= WORK INSTRUCTIONS =
Only the lines from the one that includes "You are a computer-use agent." through the last line below belong in the reply, copied exactly and without pictures.

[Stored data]
================================
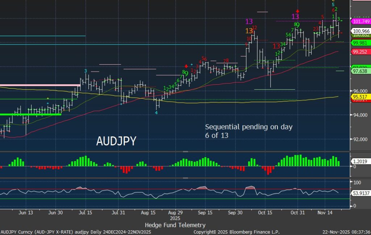The image size is (371, 235).
Task: Click the 53.9137 RSI value label
Action: (360, 193)
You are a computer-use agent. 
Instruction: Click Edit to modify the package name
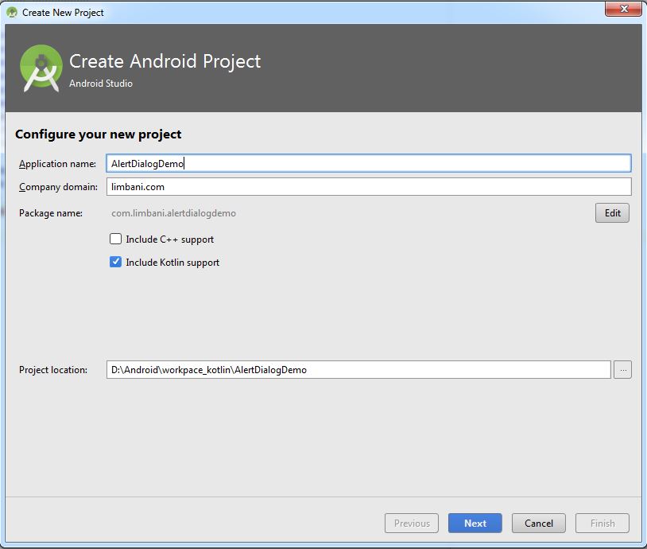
================================
= ANSWER AREA =
You are a computer-use agent. 
Instruction: Click Edit to modify the package name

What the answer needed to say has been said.